Hematologic toxicities have always been noted as a common class effect of PARP inhibitors and with niraparib, the incidence of hematologic TEAEs reported in clinical trials is approximately 60%.34,35,39 Notably, myelodysplastic syndrome has been reported in patients receiving niraparib, with an incidence of 0.2–1.4%.14 Once this occurs, patients would face severe hematological damage and need to permanently stop using PARP inhibitors, leaving them with restricted treatment options. Some studies of anlotinib also reported hematologic adverse events.37,38 As such, it was crucial to conduct comprehensive tracking of blood system indicators when these two drugs that could cause hematologic adverse events were administered in combination. In this study, patients’ CBC was closely monitored, with focused follow-up for leukocyte, red blood cell, hemoglobin, and platelet levels. Overall, the hematological adverse events were manageable, without new signals identified.

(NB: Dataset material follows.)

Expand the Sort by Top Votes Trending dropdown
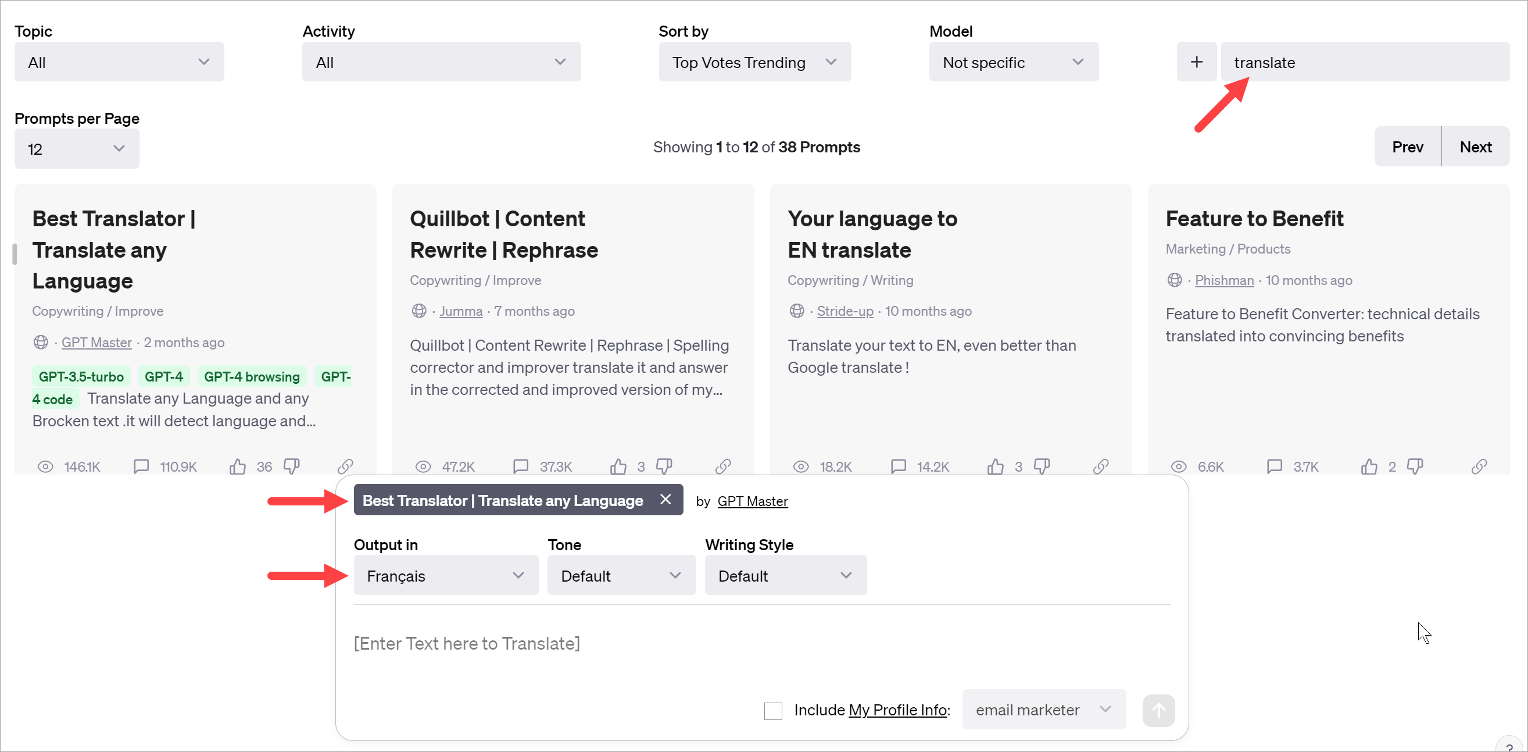1528x752 pixels. tap(754, 62)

This study had several limitations. Firstly, information was incomplete on patients’ treatment history for pre-existing hypertension and the use of other concomitant medications. While timely and effective interventions were implemented during the study for hypertension TEAEs, it was difficult to determine whether prior medications influenced the efficacy of these interventions. Secondly, the study did not assess the quality of life or patient-reported outcomes (PRO), which are important parameters for late-stage ovarian cancer patients in addition to survival. While the study provided multidisciplinary interventions for controlling patients’ somatic symptoms, the effectiveness of this management process could not be evaluated in a more intuitive or in-depth manner due to the lack of PRO data. Thirdly, insomnia should have been pre-specified as a key TEAE for investigation in addition to the vascular, metabolic, and hematologic TEAEs discussed above. Later in the study, it was found that five patients used sleep aids and four patients experienced insomnia events. This incidence of insomnia at 10% is lower than that in the general population (33%),40 suggesting possible under-reporting of insomnia TEAEs and by extension, possible under-recording of the use of sleep aids.